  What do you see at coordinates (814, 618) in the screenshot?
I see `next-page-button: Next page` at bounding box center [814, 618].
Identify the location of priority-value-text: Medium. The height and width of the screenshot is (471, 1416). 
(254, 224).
* * *
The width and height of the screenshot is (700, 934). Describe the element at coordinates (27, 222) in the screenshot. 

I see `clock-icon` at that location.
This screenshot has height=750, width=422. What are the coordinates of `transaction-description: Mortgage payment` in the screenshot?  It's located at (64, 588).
...
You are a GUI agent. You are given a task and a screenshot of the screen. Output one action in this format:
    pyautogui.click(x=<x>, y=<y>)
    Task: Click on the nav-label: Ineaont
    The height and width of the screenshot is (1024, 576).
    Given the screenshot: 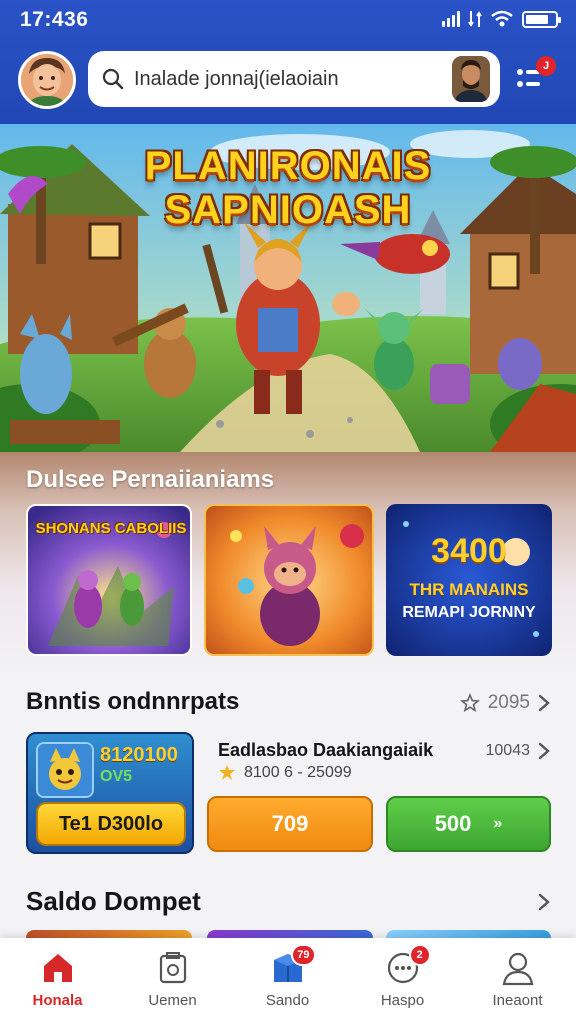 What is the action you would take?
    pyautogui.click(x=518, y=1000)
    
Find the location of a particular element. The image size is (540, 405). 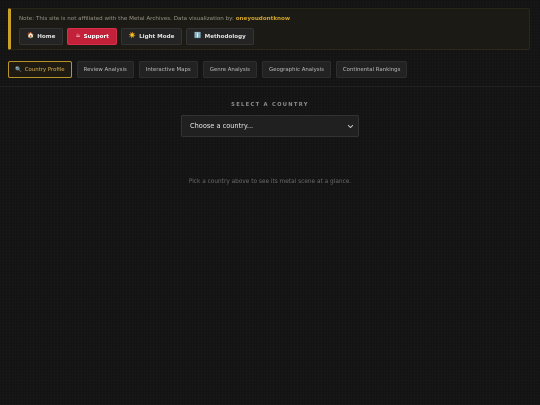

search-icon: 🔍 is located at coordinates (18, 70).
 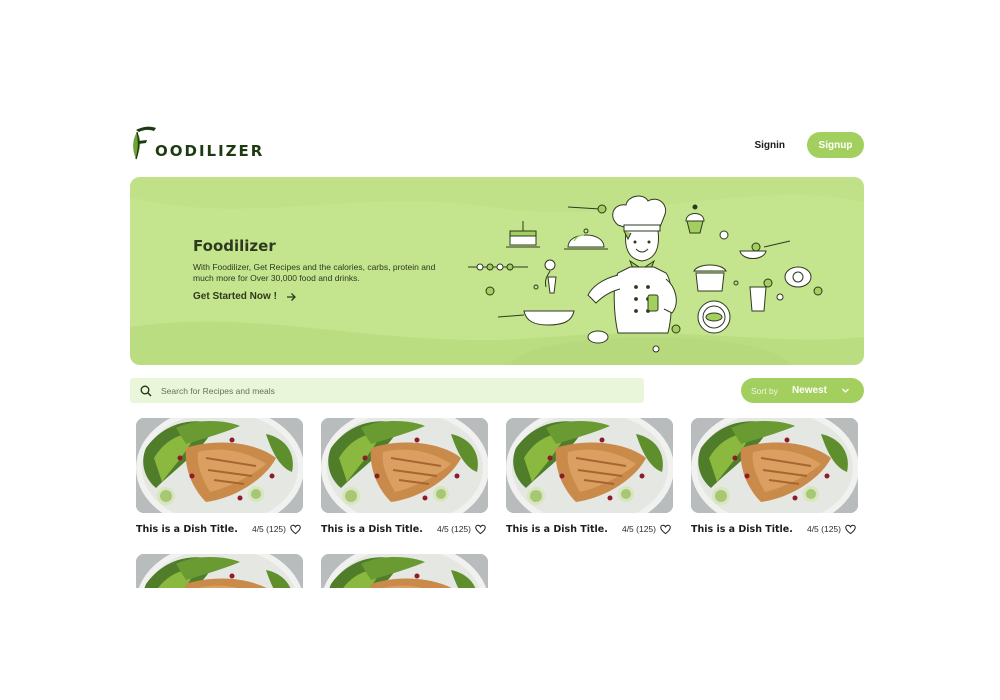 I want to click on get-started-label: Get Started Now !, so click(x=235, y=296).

Aim of the exercise -
Present every line from the one containing "What do you" down to the one containing "(254, 224).", both included, as a JSON list of strings with one string per line and blank lines omitted.

Expected output -
[
  "  What do you see at coordinates (814, 618) in the screenshot?",
  "I see `next-page-button: Next page` at bounding box center [814, 618].",
  "Identify the location of priority-value-text: Medium. The height and width of the screenshot is (471, 1416). ",
  "(254, 224)."
]